CivArchive
    Sexiam - Basic 2-Stage Txt2Img - v1.0
    NSFW
    Preview 116665324

    Sexiam - Beginner Friendly Txt2Img Workflow


    List of custom nodes used:

    If you’re new to ComfyUI and not sure where to start, this workflow is meant to give you a reliable foundation. It focuses on a simple, standard text-to-image setup that helps you get clean, polished results while you learn how ComfyUI works.

    Step 1: Load your checkpoint and VAE models

    The checkpoint is basically the brains of the model. It’s where all the learned knowledge lives — things like style, anatomy, lighting, and how your prompt gets interpreted.

    The VAE is what takes that invisible latent data and turns it into an actual image you can see. Think of the latent space as a compressed blueprint, and the VAE as the translator that converts it into real pixels. A different VAE won’t change what the model creates, but it can subtly affect how the final image looks, especially in color, contrast, and fine detail.

    Step 2: Use the built in Checkpoint VAE or an external VAE?

    Most of the time, the built-in checkpoint VAE works just fine — that’s why it’s the default. But if an image looks wrong in subtle ways, like odd colors or flat contrast, swapping to an external VAE is an easy way to rule out decoding issues. Think of it as a safety switch you probably won’t need, but you’ll be glad it’s there when you do.

    Step 3: Skip clip last layer & Lora Loader

    Think of CLIP Skip as how literally the model “listens” to your prompt. Skipping the last layers softens that interpretation just a bit, which often leads to better composition and fewer weird edge cases.

    If you’re not sure what to use here, don’t overthink it — leave CLIP Skip at -2 and move on.

    Load your LoRA models using the Power LoRA Loader by clicking “Add LoRA.” Once a LoRA is loaded, you can right-click on it and select “Show Info” to see its trigger words, example images, and a direct link to its Civitai page.

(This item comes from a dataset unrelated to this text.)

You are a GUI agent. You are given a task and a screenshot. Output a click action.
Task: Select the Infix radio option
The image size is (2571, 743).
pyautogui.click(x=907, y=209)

    This makes it much easier to understand how and when to use each LoRA in your prompt.

    Step 4: Entering in your Positive and Negative Prompt

    This is where you tell the model what you want and what you don’t want.

    • The green prompt box (Positive Prompt) describes what should appear in the image. This includes the subject, style, clothing, pose, lighting, and any LoRA trigger words you’re using.

    • The red prompt box (Negative Prompt) tells the model what to avoid. This is where you list common problems like bad anatomy, artifacts, unwanted styles, watermarks, or anything you consistently don’t want showing up.

    Both prompts are converted into conditioning using the Text to Conditioning nodes, which is how the model actually understands your instructions. The positive and negative prompts work together — the model is constantly balancing both when generating the image.

    A few practical tips:

    • You don’t need to write perfect sentences. Comma-separated keywords work great.

    • Put important concepts earlier in the prompt — they tend to carry more weight.

    • If a LoRA isn’t doing anything, double-check that its trigger words are included here.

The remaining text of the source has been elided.